Harus kuat

112 12 4
                                    


Sudah dua hari sejak kejadian kemarin, kini Aruna masih di rawat di rumah sakit. Ame sudah pulih dan Dira memutuskan untuk kembali sekolah setelah ia ingat sebagian ingatannya.

Seperti saat ini, gadis dengan tinggi di atas rata-rata itu tengah bersiap untuk berangkat sekolah.

"Kamu yakin mau sekolah Dira?" Tanya Mama Lisa.

"Iya Ma, Dira bosen di rumah. Lagian kalau Dira di rumah terus, kapan ingatan Dira bakal pulih?" Berbeda dengan Dira yang santai, Lisa kini sudah menegang. Anak gadisnya kembali membahas hal itu lagi.

"Dira maafin Mama, Mama benar-benar gak bisa kasih tau kamu soal itu, Mama khawatir kalau kamu__"

"Ma, kalau Mama bilang sejak awal, mungkin sekarang ingatan Dira udah pulih, dan Dira gak kayak orang bego yang gak tau apapun."

"Dira.."

"Udah, Dira mau berangkat." Tanpa mengucap salam, Dira segera pergi dari hadapan Lisa.

Berangkat bersama dengan Papanya adalah ide yang bagus untuk sekedar mengingat kembali memori kelam yang sedikit demi sedikit mulai muncul di ingatannya.

Sampai di sekolah, tanpa berkata Dira langsung keluar dari mobil.
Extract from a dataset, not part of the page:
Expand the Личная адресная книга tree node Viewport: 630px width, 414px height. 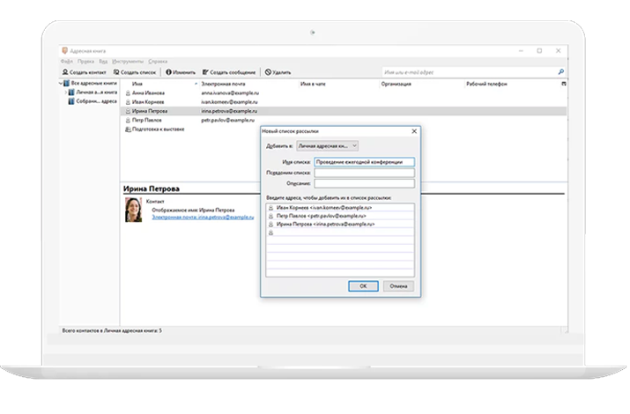point(64,92)
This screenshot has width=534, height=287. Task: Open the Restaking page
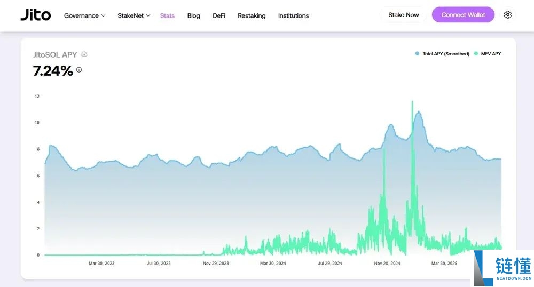(x=252, y=15)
Hanbin hanya menghela nafas melihat sikap putrinya yang dingin padanya, ah pada keluarganya. Ia merasa bersalah pada Dira karena tak memberitahu gadis itu yang sebenarnya, dan inilah akhirnya. Dira marah padanya.

"Hai Dir.." Dira menoleh dan melihat Key yang tersenyum padanya.

"Sendirian? Yang lain mana?"

"Berangkatnya nanti, palingan mereka telat."

Dira manggut-manggut, mereka lalu berjalan menuju kelas. Namun baru beberapa langkah, seseorang tiba-tiba berhenti di depan mereka.

Key melihat Dira yang terlihat gugup. Ia lalu beralih menatap Uncuk yang tampak santai.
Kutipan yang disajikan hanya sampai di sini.